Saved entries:

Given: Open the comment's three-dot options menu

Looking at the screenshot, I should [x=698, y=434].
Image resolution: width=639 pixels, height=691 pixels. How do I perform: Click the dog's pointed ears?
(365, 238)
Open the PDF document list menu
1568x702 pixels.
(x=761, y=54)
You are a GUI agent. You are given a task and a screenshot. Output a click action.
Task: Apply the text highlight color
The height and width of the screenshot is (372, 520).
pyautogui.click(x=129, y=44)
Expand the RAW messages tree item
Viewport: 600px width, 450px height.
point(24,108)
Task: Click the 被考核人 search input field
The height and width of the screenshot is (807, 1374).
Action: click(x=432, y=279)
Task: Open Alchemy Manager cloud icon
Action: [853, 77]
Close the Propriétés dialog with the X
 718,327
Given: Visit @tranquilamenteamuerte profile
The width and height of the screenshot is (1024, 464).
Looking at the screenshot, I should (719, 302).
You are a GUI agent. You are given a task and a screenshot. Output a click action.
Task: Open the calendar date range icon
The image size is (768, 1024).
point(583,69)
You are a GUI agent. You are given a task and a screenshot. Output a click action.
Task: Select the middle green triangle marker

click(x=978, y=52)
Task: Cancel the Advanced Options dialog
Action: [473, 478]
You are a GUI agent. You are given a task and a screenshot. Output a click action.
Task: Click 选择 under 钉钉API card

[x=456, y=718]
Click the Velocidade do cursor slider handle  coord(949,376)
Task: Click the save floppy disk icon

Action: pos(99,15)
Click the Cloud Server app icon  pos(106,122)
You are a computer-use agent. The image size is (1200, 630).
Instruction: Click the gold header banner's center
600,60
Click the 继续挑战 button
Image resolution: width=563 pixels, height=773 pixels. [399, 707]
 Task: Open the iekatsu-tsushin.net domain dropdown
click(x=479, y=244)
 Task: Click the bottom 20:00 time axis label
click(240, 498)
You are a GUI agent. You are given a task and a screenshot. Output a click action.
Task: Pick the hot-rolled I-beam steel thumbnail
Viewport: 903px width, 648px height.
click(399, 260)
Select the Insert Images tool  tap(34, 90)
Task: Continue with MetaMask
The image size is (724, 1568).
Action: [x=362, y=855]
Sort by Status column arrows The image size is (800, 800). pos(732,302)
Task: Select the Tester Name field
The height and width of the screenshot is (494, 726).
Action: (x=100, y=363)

Required action =
Each line in the records above with "field" must be returned.

Expected output =
Task: Click the 被考核人 search input field
Task: Select the Tester Name field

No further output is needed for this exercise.